Robert Stilin Debuts a New York Gallery Built From Decades of Collecting
The celebrated interior designer unveils a domestic gallery where vintage furniture, photography, and collectible works mingle in an ever-changing tableau
Robert Stilin’s new gallery follows one guiding rule. “I have to like it,” he quips to Galerie during a recent visit. The interior designer, who was born in Wisconsin and now splits time between Brooklyn and East Hampton, New York, pursues a robust range of collecting interests spanning vintage furniture, artwork, photography, and one-of-a-kind design objects. These passions surface throughout the richly cohesive homes he crafts for clients and for himself, most notably in his cavernous Red Hook loft, where broad windows frame sweeping views of the Lower Manhattan skyline. Inside, paintings and photographs from his personal trove blanket the walls in salon-style groupings that rival the harbor panorama and converse with arrangements of rare furniture upholstered in cozy textiles that carry a slightly rustic Americana sensibility.
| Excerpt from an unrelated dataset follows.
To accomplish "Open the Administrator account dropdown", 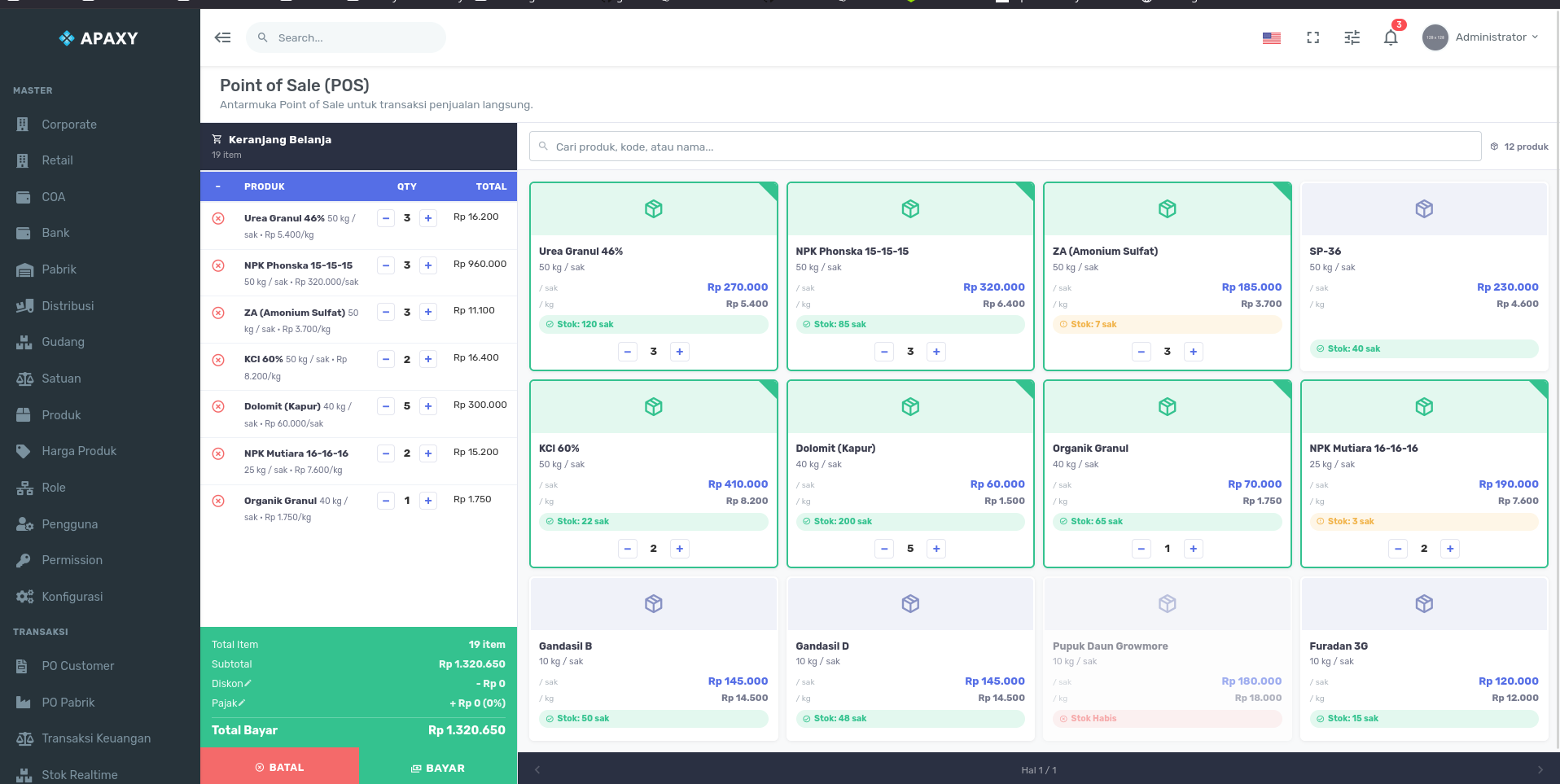I will (1481, 37).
The same alchemy distinguishes his gallery, titled Robert Stilin Shop, which opens mid-March on the sixth floor of a Beaux-Arts office building near Madison Square Park in Manhattan. The venture, located next door to his tight-knit interior studio, departs from the expectations of a typical furniture showroom. “Visitors say it looks like an apartment,” says Stilin, who wanted guests to experience one of his interiors with a catch: Every piece is for sale. “I wanted to create a space that’s an extension of my brand and showcase our collection in a Robert Stilin apartment.”
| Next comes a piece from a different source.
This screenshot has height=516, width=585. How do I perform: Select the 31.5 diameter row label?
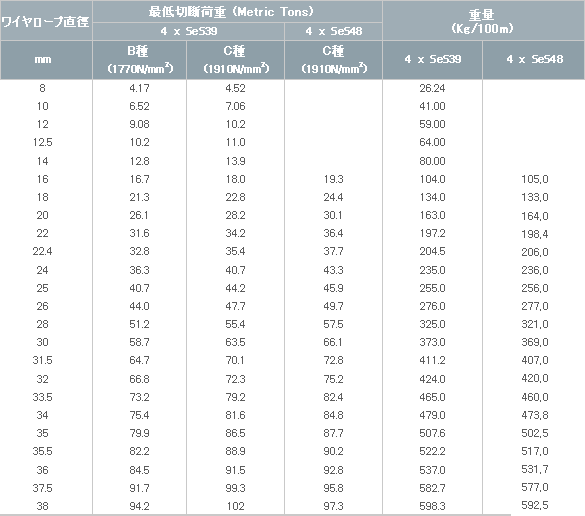pyautogui.click(x=43, y=360)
Inventory will naturally shift as objects find new homes, but a rigorous dedication to provenance, restoration, and craftsmanship will consistently underpin the selection. An oak desk by Guillerme et Chambron neighbors a club chair inspired by Jean-Michel Frank, while a spectral painting by Alexandre Kasproviez presides above ceramics that Stilin converted into table lamps. Vintage chairs abound, each restored to the same standard one would expect from Stilin’s interiors. His search for new pieces rarely abates. “I shop every day, even if I’m not trying to,” he says, undaunted by the steady flow of images on Instagram or the demanding art-fair circuit. Travel and longstanding relationships with dealers in France, Italy, and England guide the hunt, including a collaboration with Sarah Gavlak on an exhibition that explored connections between art and furniture at the historic Norton house in West Palm Beach last year.
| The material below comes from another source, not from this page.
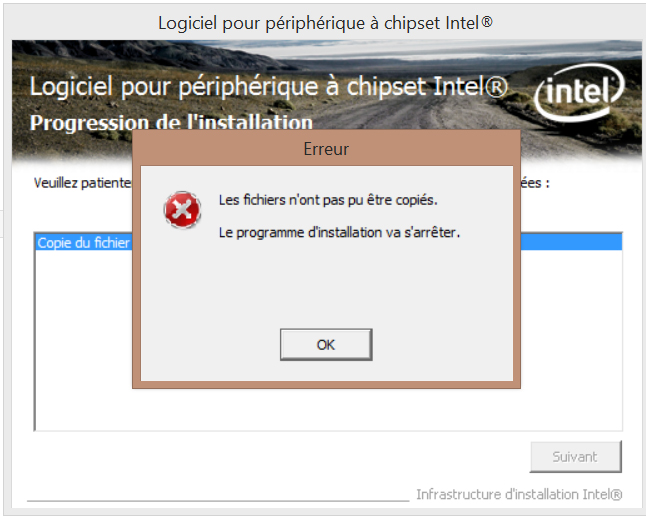Click the blue highlighted row right of the dialog
The image size is (646, 517).
coord(571,242)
That Florida city also marks the genesis of his illustrious career in interiors. In the late 1980s, he opened an eponymous home goods store in Palm Beach that presented new and vintage furniture, artwork, and objects within domestic vignettes. An early customer purchased several pieces and soon asked Stilin to furnish a house, which set his design career in motion. That momentum persisted as his practice expanded over the following years and later led him to establish a similar shop in the Hamptons in 2003 after relocating his life and studio there. Both stores eventually closed, though Stilin continued to offer select pieces through his website.
Beyond selling furniture and artwork, Stilin plans to represent emerging artists and designers while staging exhibitions that introduce their work to the prestigious collectors and decorators who frequent his orbit. The first presentation arrives in May with a show devoted to Italian photographer Alessio Boni. Stilin has also announced representation of designer-sculptor Diego Villarreal Vagujhelyi and his New York studio, whose pieces already appear on the gallery floor. His recent works include cast bronze and stainless steel collectibles ranging from tactile objets to monumental tables produced through the ancient lost-wax casting method.
Photography remains a personal passion for Stilin, who counts roughly 200 works by the likes of Wolfgang Tillmans, Tyler Mitchell, Thomas Struth, and Candida Höfer in his collection. Yet visitors needn’t expect his holdings to remain on the gallery’s walls for long. “Unless there’s a situation where I don’t have a show planned,” he says with a laugh. “But it bothers me when I go to stores, shops, and galleries, and items aren’t for sale.” To that end, the shop will serve as a proving ground for ideas he plans to explore in his interiors—and a laboratory to understand how pieces resonate: “We want to put things in here and see how people respond.”